## To do
Reproduce these lines word for word, starting with the line containing "Given: Click the 'Go" and continuing through the line containing "pyautogui.click(x=605, y=1012)".

-------- Data supplied

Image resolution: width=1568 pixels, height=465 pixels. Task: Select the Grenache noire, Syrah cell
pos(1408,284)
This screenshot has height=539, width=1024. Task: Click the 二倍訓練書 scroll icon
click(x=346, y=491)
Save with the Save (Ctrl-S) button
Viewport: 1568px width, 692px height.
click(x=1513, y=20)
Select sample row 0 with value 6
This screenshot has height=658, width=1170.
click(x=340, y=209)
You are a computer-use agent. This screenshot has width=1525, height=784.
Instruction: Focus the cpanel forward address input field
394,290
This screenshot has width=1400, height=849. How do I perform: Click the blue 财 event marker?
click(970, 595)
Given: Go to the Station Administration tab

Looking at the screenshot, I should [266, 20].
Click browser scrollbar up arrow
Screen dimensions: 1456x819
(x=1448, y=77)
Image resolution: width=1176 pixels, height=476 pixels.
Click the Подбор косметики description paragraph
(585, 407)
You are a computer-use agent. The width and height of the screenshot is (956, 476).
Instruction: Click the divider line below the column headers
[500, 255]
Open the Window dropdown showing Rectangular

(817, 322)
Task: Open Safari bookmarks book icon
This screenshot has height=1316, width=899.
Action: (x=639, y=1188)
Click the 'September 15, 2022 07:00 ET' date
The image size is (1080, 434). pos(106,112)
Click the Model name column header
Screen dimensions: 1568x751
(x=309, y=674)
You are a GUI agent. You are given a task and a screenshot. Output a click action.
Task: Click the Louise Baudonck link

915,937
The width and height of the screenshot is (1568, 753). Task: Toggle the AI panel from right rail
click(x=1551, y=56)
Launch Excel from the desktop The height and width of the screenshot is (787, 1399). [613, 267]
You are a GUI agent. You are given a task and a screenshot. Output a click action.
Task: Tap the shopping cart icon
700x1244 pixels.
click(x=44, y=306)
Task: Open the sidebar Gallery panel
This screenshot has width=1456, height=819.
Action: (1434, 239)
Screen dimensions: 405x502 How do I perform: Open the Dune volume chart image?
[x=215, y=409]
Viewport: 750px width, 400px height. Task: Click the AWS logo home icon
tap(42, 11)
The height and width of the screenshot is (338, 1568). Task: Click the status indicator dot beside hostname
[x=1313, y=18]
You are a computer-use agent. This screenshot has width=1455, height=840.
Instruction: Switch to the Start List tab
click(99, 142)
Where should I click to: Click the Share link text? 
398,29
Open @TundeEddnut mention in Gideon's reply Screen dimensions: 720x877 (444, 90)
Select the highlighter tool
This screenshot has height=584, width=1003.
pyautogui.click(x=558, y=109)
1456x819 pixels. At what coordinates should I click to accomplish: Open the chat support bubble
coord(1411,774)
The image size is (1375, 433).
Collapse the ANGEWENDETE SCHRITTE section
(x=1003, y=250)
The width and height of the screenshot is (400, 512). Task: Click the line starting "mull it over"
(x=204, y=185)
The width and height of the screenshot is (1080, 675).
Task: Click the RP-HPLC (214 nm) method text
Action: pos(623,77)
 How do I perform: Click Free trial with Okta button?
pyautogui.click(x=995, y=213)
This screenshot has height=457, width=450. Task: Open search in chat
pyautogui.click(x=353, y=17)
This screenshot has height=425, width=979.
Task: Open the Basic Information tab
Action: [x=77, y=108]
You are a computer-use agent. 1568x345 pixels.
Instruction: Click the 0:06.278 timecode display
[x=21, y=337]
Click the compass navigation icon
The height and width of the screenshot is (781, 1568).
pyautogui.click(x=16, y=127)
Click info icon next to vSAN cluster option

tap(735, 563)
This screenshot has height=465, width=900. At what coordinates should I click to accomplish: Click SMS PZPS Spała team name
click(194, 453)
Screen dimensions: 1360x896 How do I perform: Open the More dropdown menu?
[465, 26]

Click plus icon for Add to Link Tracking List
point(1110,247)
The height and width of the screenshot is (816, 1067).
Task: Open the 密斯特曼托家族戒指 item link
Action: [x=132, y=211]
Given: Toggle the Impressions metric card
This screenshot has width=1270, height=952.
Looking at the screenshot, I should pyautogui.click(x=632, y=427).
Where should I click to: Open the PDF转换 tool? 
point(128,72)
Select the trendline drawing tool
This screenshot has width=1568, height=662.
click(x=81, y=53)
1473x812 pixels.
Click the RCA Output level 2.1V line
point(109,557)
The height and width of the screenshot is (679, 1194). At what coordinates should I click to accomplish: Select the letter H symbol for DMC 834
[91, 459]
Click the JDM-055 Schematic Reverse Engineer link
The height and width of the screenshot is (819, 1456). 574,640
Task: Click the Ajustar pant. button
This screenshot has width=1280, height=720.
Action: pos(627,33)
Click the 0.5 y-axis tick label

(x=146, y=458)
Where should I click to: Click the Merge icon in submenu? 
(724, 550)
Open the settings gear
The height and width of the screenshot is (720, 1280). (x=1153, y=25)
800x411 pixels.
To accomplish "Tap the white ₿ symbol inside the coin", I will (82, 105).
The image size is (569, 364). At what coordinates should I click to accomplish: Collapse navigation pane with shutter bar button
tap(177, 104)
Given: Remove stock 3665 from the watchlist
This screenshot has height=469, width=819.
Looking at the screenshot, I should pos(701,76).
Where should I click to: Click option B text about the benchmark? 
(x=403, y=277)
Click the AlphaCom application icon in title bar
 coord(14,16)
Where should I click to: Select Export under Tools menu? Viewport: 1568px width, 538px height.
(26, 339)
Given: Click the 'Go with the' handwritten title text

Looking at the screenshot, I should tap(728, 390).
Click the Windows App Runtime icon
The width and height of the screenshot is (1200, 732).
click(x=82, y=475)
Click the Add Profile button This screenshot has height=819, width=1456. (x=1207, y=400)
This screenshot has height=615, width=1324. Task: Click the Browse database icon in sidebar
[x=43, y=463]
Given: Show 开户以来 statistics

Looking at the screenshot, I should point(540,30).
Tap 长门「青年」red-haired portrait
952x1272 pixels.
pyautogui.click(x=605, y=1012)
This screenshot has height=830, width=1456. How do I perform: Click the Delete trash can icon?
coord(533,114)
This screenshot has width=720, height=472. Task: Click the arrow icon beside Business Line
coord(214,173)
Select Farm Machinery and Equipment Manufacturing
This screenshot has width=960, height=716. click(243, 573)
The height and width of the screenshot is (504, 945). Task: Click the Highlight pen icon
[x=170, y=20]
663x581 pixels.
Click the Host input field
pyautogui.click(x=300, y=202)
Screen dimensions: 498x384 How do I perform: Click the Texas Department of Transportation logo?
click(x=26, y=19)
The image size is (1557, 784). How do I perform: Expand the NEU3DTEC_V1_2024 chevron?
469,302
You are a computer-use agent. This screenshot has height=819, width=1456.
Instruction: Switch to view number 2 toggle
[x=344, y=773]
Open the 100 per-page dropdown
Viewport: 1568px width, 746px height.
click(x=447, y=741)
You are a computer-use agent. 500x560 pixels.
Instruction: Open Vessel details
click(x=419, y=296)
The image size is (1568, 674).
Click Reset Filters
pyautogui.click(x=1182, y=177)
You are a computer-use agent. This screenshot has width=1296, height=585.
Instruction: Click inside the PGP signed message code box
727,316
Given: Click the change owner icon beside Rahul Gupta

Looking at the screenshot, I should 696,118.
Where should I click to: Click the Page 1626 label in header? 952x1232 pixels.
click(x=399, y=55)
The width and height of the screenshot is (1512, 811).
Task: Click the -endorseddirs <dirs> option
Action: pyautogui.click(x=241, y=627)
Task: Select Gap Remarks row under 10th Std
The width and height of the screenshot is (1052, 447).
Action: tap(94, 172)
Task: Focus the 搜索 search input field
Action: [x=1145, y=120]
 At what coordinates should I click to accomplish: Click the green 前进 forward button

----------------

## Exercise answer
Given: Click the 'Go with the' handwritten title text

Looking at the screenshot, I should tap(728, 390).
Click the Windows App Runtime icon
The width and height of the screenshot is (1200, 732).
click(x=82, y=475)
Click the Add Profile button This screenshot has height=819, width=1456. (x=1207, y=400)
This screenshot has height=615, width=1324. Task: Click the Browse database icon in sidebar
[x=43, y=463]
Given: Show 开户以来 statistics

Looking at the screenshot, I should point(540,30).
Tap 长门「青年」red-haired portrait
952x1272 pixels.
pyautogui.click(x=605, y=1012)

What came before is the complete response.